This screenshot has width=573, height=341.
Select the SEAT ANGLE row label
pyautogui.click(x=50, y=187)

___

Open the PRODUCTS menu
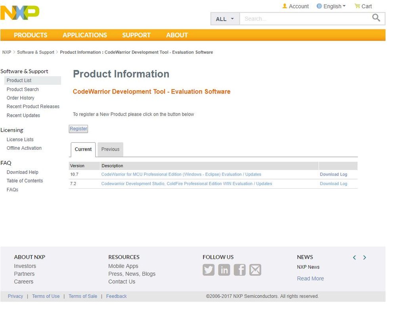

___

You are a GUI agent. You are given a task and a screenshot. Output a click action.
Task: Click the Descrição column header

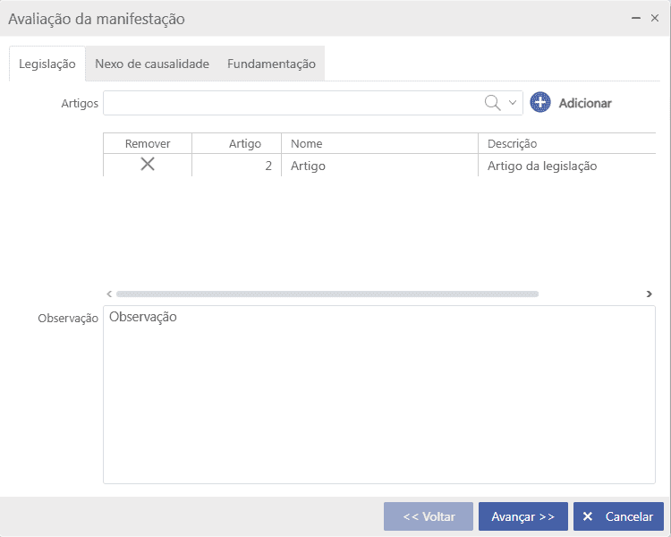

___

◆ How to complete this task: Every line that contains the string "screenshot" should be copied from the entries.

◆ Solved exercise:
This screenshot has width=573, height=341.
You are a GUI agent. You are given a task and a screenshot. Output a click action.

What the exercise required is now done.